It’s exciting! You have a place to go to college. A new home for the next four year. SOMEONE wants you – maybe even your first choice school. They’ve even offered you some scholarship money, and now they’ve asked for your deposit. STOP!
It is your right to take your time to make what is a BIG decision and ultimately a large investment in your future.
- You likely don’t know all of your options. Wait until you’ve heard from each school to which you’ve applied. You may even want to do a final round of visits to your top offers.
- Rarely does the full scholarship package accompany the acceptance offer. Aside from a home purchase, a college education is likely your biggest financial investment. This type of expense should be weighed heavily. This doesn’t mean the cheapest option is the best option, but students should not make such a decision without all the information.
- If you have your acceptance, but not your scholarships, committing to attend via paying a deposit does not increase your chances at a higher scholarship amount. As a matter of fact, it may do just the opposite. Once you are committed, the college no longer needs to woo you to attend. They may just move some of those scholarship dollars to someone they need to woo.
- While financial aid offices don’t “negotiate” (a dirty word!) aid offers, I have known students to present their more substantial offers to their first-choice college and get a bit more money. However, now would not be the time. This big ask would come in late March or early April. If the college finds its yield or expected number of deposits to be low, they may just find some more money for a student motivated to enroll. It doesn’t hurt to ask; all they can do is say no.
- Finally, teenagers change their minds….frequently. I’ve worked with teens since 1991. My professional experience, and personally raising three teens, have proven this to be true. Give it time for the options to settle in.

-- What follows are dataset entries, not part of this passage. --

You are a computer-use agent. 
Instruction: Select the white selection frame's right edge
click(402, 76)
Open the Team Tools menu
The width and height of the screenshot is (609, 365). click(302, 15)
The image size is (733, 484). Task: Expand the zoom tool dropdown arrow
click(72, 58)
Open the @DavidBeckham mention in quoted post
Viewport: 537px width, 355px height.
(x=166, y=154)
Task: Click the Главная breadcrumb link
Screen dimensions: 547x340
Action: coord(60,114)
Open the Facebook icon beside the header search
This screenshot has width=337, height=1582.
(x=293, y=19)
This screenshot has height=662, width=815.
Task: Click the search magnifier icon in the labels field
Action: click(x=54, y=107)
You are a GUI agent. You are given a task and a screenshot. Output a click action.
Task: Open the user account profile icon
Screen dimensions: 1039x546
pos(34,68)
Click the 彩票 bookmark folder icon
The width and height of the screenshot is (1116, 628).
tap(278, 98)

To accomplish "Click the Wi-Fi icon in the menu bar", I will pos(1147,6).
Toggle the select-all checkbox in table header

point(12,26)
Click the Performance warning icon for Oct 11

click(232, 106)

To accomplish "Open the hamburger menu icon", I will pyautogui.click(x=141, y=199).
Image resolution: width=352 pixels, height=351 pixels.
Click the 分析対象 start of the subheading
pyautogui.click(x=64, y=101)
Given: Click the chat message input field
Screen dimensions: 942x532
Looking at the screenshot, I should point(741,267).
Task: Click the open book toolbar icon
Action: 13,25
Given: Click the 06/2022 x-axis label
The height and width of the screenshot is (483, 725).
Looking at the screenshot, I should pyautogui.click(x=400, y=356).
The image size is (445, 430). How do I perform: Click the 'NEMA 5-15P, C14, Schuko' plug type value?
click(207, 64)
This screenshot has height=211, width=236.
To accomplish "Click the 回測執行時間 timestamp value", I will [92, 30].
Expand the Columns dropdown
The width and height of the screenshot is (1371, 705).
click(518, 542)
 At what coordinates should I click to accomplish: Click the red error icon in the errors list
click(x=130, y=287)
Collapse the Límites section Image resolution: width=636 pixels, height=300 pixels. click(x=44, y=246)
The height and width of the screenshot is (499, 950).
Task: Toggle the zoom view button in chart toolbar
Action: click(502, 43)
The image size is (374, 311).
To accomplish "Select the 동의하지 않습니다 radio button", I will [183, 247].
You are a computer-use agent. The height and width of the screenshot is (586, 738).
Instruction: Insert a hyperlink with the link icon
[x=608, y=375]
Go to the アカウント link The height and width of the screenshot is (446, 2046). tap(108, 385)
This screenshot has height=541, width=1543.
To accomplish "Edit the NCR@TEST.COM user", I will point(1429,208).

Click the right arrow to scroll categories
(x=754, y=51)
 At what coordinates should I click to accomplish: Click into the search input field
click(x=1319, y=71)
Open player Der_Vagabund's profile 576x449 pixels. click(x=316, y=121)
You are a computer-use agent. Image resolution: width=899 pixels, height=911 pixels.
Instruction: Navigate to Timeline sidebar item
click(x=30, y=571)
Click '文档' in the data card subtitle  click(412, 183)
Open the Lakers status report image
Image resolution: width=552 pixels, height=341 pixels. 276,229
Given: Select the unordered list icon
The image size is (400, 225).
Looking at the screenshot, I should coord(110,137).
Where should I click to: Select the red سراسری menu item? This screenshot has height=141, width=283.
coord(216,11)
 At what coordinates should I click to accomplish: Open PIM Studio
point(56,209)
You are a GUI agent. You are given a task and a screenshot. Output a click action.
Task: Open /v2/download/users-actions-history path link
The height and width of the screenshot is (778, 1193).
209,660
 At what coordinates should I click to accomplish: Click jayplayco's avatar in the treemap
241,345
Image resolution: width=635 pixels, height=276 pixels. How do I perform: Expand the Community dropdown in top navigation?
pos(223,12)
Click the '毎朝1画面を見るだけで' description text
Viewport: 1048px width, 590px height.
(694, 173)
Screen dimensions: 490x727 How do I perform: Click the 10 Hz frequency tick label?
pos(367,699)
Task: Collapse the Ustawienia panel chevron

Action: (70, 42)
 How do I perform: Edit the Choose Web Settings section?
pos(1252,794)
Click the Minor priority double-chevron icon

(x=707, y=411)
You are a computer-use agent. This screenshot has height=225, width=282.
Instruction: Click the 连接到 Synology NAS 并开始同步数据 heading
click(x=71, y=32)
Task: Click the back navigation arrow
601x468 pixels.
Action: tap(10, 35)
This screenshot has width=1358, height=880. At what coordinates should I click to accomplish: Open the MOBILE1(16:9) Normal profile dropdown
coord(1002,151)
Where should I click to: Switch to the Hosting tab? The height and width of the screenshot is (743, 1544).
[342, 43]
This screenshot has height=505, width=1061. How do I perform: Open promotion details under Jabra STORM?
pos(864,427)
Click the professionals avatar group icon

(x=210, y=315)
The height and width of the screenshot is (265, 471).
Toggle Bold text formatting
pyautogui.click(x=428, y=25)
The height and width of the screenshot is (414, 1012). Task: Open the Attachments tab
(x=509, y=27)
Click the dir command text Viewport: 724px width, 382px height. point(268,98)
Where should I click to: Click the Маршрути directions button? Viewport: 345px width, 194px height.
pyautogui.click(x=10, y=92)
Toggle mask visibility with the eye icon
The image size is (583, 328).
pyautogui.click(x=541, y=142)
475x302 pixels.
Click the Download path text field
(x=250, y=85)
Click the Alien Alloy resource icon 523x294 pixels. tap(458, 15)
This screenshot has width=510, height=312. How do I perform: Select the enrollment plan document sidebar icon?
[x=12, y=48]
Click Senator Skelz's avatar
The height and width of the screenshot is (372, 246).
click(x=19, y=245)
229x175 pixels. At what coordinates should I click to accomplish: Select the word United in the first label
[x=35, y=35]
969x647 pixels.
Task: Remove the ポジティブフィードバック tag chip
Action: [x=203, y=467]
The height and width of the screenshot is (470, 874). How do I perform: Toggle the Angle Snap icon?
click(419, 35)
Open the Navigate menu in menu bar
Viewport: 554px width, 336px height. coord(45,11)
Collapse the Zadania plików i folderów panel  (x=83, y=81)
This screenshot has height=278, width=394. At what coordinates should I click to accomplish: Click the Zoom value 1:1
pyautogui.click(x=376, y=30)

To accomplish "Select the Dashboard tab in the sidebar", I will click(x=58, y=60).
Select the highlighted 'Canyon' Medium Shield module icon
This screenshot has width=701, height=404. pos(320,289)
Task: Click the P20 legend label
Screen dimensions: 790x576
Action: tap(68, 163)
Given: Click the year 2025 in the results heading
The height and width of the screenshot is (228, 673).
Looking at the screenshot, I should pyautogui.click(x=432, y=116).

I’ve stated these reasons for years, but it wasn’t until 2016 that I truly understood how hard it is to wait. My son was a senior, had been accepted at his top three choices, and had good scholarship offers. As we sat in a January housing meeting at the school quickly moving into first place in his heart, even I, the experienced professional, started to panic over housing options and considered for a brief moment (okay, two or three moments) reaching for my wallet. But I stopped, hit pause, just as I’m advising you.
I fully understand the psychological piece of this and know it’s hard to wait. My mantra as a college adviser is, “I give good advice, not popular advice.” For those of you who’ve asked, when wearing my mom hat, we paid our college deposit at the end of March.